§ Texte fourni:
────────

Par ailleurs, l’approche pédagogique présentée dans cet exemple n’est pas anodine. Notons que l’usage de l’objet (l’efface, la chaussette, l’interrupteur) exploite une stratégie mnémonique d’association d’un stimulus visuel à un mot, que l’on prononce et que l’on écrit. L’usage de plusieurs sens répond à certaines règles de la théorie de l’information, visant à faire passer plus facilement de nouvelles notions de la mémoire à court terme à la mémoire à long terme.

Le choix de mots de vocabulaire courant et d’objets usuels facilite aussi l’apprentissage dans la mesure où l’étudiant aura la possibilité d’exploiter ses acquis plus souvent en dehors de la classe. L’usage du dictionnaire, technologie issue de l’imprimerie, facilitera la compréhension de la forme écrite de mots de vocabulaire dans un contexte qui responsabilise l’élève dans son apprentissage.

Si tout instrument mis à la disposition de l’enseignement est le fruit de la technologie, on comprendra qu’il est à toute fin pratique impossible de s’en passer en éducation. Alors, la véritable question à se poser est la suivante : de quelle manière  employer les TIC avec efficacité?

2-      Comment employer les TIC de manière efficace?

Nous entendons souvent des gens parler de la nécessité de revenir à des méthodes d’enseignement traditionnelles, prétextant que celles-ci donnaient de meilleurs résultats scolastiques. Ces mêmes personnes reprocheront aux jeux vidéo et à la télé de n’être qu’un amas de stimuli attrayants, cultivant chez leurs usagers des comportements délinquants, d’une efficacité comparable à celle d’un hallucinogène. Nous avons déjà démontré les limites de ce point de vue alarmiste dans un autre article de blogue, en présentant même les qualités cognitives et sociales en jeu avec ces deux supposés ennemis publics de la créativité et de l’apprentissage.

Une heure devant un écran peut ou bien constituer une perte de temps et une activité isolée; ou, au contraire se transformer en source d’apprentissage et générer une multitude d'échanges de points de vue entre les élèves. C'est la manière d'employer le média qui fait la différence. L’élève est-il appelé à regarder ses émissions en totale liberté, ou bien l’amène-t-on à s’interroger à l’aide d’un questionnaire de compréhension ou d’un outil de collecte d’informations. Le laisse-t-on entièrement seul, ou bien l’amène-t-on à partager ses nouvelles connaissances avec d’autres dans le cadre de projets?

────────

§ Données fournies:
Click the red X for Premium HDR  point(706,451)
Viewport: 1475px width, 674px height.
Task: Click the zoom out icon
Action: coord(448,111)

────────

§ Consignes:
#1 D'après le texte sur les TIC, de quelle technologie le dictionnaire est-il issu ?
#2 Prolongez s'il vous plaît le texte sur les TIC après sa dernière phrase.
Les lignes n'ont aucun rapport avec le texte sur les TIC.

§ Réponses:
#1 De l'imprimerie.

#2
-          Des éléments du socioconstructivisme

Vous me voyez venir. Dans un article antérieur, j’ai brièvement abordé la question des scénarios pédagogiques exploitant l’usage des TIC, basés sur une approche socioconstructiviste, dans un cours que j’ai donné à l’Université de Montréal et à l’Université du Québec à Montréal (UQAM) il y a une dizaine d’années. Il m’arrivait à l’époque d’amener mes futurs enseignants d’abord à identifier les paramètres du projet qu’ils voulaient faire vivre à leurs élèves. Se limiterait-on à de simples recherches d’informations  dans le but de documenter une présentation orale? Ou bien voudrait-on amener des élèves à mieux comprendre les réalités du monde international par le biais d’un jumelage linguistique avec des élèves d’un autre pays? Penser en premier au projet et non aux TIC était une façon de ne pas placer la charrue devant les boeufs.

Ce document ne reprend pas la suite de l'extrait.